Rendering the page isn't the same as running JS. The page you pointed to did impact responsiveness on my computer (like you said it would), but it did with noscript blocking the JS from running which means that the 28,000 lines of non-javascript code is both a little excessive and the site is poorly designed. This doesn't mean that Firefox has any excuse for stalling the UI, but it does mean that poor code will run poorly.

Yeah, Chrome has no problem blowing through that. The site may not be optimized but if you use Chrome you wouldn't even notice a problem. It's something that happens quite a bit, not just on that website. I'll try and find the blog post from Mozilla about rendering on it. edit: found a quote I saved:
Quote:
There’s a basic problem with the web. The DOM is single-threaded. JavaScript, how CSS is resolved, and how objects are added and removed from the content model all assume that there’s a single view for a document.

This doesn’t mean that we don’t use threads throughout the browser. The networking stack, image decoding, much of our I/O, video and audio decoding and all kinds of other things are threaded and off the main loop of the browser.

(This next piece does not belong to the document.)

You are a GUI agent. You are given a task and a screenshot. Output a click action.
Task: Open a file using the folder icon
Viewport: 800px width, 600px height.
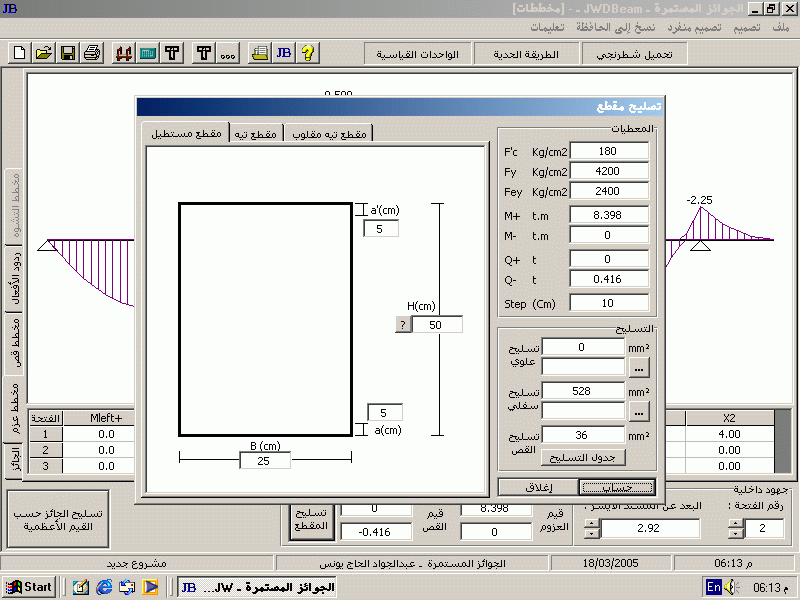(x=44, y=53)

But the content itself is required to be single threaded.
http://blog.mozilla.org/products/2011/07/15/goals-for-multi-process-firefox/

I have a laptop that has a 5400RPM drive and only 4GB of RAM. Firefox handles memory usage and cache so badly that just a quick scroll through reddit causes switching between tabs to becomes painful(never try tabbing back to a 20 page long tab on reddit unless you like torturing yourself) I have an SSD in it for now and responsiveness is still very bad compared to Chrome. Chrome on the other hand, doesn't have the same slowdown even with a 6GB swapfile in use and memory maxed out. Opera doesn't have the same slow downs as Firefox after a couple hours of use either. They really need to get working on improving responsiveness rather than gimmicky social media integration stuff.